System events are defined by Alibaba Cloud to record and notify resource information, such as the execution states of O&M tasks, resource exceptions, and resource state changes.
System event categories
|Category||Description||Displayed in the ECS console|
|Unexpected O&M events||This category of system events is triggered when ECS instances restart or break down due to unexpected issues such as kernel panic, out-of-memory errors, or hardware or software failures in underlying hosts. Alibaba Cloud sends these events when they are detected and restores affected ECS resources as soon as possible. At the same time, Alibaba Cloud notifies you of the execution states of system O&M tasks related to the events.||Yes|
|Scheduled O&M events||Alibaba Cloud may need to upgrade host software for security reasons or to foresee and take actions against failure risks that lie in underlying host hardware and software. In these cases, if O&M tasks to be executed by Alibaba Cloud may affect the availability or performance of your ECS resources, Alibaba Cloud triggers and sends scheduled O&M events in advance to notify you of task details such as execution times, objects, and impacts. After you receive a scheduled O&M event, you can handle it during an off-peak period within the event execution window to minimize the impact on your business.||Yes|
|Instance billing events||This category of system events is triggered by upcoming billing changes of instances. For example, instance billing events are triggered when instances expire and are about to be released or when instances are about to be stopped due to overdue payments.||Yes|
|Instance security events||This category of system events is triggered when instances face security threats. For example, instance security events are triggered when instances suffer DDoS attacks or when blackhole filtering is triggered for instances.||Yes|
|State change events||This category of system events is triggered when operations (such as Start and Stop)
on instances cause their lifecycle states to change or when instance attribute changes
cause instance lifecycle or other states to change. State change events are classified
into the following categories:
System event severities
- Critical: Critical system events may result in instance unavailability and must be handled as soon as possible. For example, a critical system event is triggered when resources are released due to an overdue payment or when an instance is redeployed due to an instance error.
- Warning: Warning system events have impact on your business. For example, a warning system event is triggered when a burstable instance cannot burst above its performance baseline. You must pay close attention to these events or handle them when appropriate.
- Notification: Notification system events do not affect your business. For example, a notification system event is triggered when a snapshot is created for a disk. You can optionally pay attention to notification system events.
========
Rewrite the part of the ECS system events text starting with "- Notification: Notification" and going on through "notification system events.", putting "backup" in place of "snapshot".

(Element lookup listing)
========
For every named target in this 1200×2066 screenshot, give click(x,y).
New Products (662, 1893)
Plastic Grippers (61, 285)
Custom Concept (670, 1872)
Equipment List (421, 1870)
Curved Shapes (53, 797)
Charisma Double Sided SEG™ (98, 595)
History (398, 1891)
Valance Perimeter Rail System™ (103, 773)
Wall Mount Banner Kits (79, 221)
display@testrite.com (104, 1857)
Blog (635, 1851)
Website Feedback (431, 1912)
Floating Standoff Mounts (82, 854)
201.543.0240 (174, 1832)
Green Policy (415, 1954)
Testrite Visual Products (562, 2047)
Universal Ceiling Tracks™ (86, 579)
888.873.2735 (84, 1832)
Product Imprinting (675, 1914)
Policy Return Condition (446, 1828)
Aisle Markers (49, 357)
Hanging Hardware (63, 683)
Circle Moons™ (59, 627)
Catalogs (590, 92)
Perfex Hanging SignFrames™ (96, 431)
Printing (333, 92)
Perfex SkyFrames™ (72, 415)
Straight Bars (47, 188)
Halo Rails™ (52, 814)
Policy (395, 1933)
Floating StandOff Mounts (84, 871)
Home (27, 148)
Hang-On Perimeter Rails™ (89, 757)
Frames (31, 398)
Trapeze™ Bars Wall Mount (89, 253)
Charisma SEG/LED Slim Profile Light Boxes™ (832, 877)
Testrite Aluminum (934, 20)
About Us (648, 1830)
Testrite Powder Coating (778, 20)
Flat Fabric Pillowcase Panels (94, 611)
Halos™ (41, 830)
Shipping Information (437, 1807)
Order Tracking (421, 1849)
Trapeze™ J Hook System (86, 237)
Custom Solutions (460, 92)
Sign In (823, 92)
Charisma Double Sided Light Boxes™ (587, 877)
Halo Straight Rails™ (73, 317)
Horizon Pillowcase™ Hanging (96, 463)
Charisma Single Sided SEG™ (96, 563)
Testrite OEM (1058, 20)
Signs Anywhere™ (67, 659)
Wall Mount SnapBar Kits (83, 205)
========
* [ANSWER BELOW]:
- Notification: Notification system events do not affect your business. For example, a notification system event is triggered when a backup is created for a disk. You can optionally pay attention to notification system events.